## 抜粋本文
語頭反復によって主旋律を響かせた後、詩人は変奏を加えていく。

見てくるものが、ここでは港になり、そこには数多くの帆船が停泊している。
それらの船は、長い航海をしてきたに違いない。帆(voiles)やマスト(mâts)がひどく傷んでいる(fatigué)。
さらに、第2テルセでは、香りが「私」の鼻(narine)を膨らめ、船乗りたちの歌(chant des mariniers)と混ざり合う。

こうした変奏は、ただ南の島が港に変わっただけではない。
臭覚と視覚に触覚と聴覚が加わり、異なった感覚が対応し合う、共感覚の世界を生み出しているのである。

そうした感覚の対応が、「異国の香り」においては、音の響きによっても表現され、感覚同士が共鳴している。
母音 [ a ]と [ i ]の母音反復( assonance)
子音 [ m ], [ n ]と[ r ]の子音反復。(allitération)

それらの音は、単独で反復されるだけではなく、まとまりを作り、何度も現れる。寄せては返す波のように。あるいは、一つのメロディーをわずかな差異を付けながら繰り返すアリアのように。

韻として何度も現れるのですぐに耳に入ってくる。
Climats – matsのm-a.
maは、ma-rineのmaと響き合う。
そのma-rineは、na-rineと韻を踏む。しかし、ta-ma-ri-ni-ersとも響き合う。
さらに、水夫たちmariniersは、ta-mariniersの中に全て含まれ、韻を踏む6つの単語の音を最後にもう一度響かせる。

さらに、6つの詩行の最後に置かれた6つの単語に含まれる[ m ]と[ a ]は、肉体的な官能が精神的な高揚へと変化する歌の主音でもある。
タマリニエの木(tamariniers)の香り(parfum)が、水夫たち(mariniers)の歌と一つになるのは、「私の心(mon âme)」の中。ここにも、[ m ]と[ a ]のハーモニーが響いている。

## 記述課題
[a] 「異国の香り」を論じた本文では、第2テルセで香りは何と混ざり合うとされているか。
[b] 「異国の香り」を論じた本文の続きを、最後の文の後から書け。

## 元データ
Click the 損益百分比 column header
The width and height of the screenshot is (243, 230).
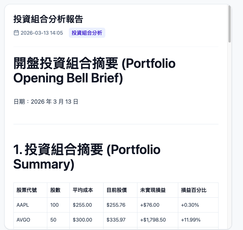point(193,190)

## 課題別解答
[a] 船乗りたちの歌(chant des mariniers)と混ざり合う。

[b]
愛する女性の燃えるような肉体から発する臭いが、共感覚の世界の中でいつしかタマリンドの緑の香りに昇華する。
その動きは、プラトン的に言えば、肉体的な美からイデアの美への移行だといえる。

プラトンは『饗宴』の中で、エロースについて様々に論じているが、最終的な結論は次のように要約できる。

恋する者が最初に向かうのは美しい肉体です。しかし、美しい肉体に向かった後は、美しい魂に向かうことが必要です。

船乗りたちの歌は、魂を魂の美に向かわせてくれる音楽。
そして、音楽性に満ちた「異国の香り」は、ボードレールという旅人の奏でる音楽だと言うことができる。

実際、この14行の詩句の音楽性は素晴らしい。
後の時代にメロディーを付けた歌われることがあるが、そうしたものよりも、詩の朗読そのものの方がはるかに美しい。
歌と朗読を聞き比べると、その違いを感じることができるだろう。

« Au chant des mariniers »が聞こえる時、読者は至上の喜び(extase)を感じ、ボードレールの歌に酔う(ivre)自分を見つける。
« Parfume exotique »をフランス語で読む楽しみは、ここにある。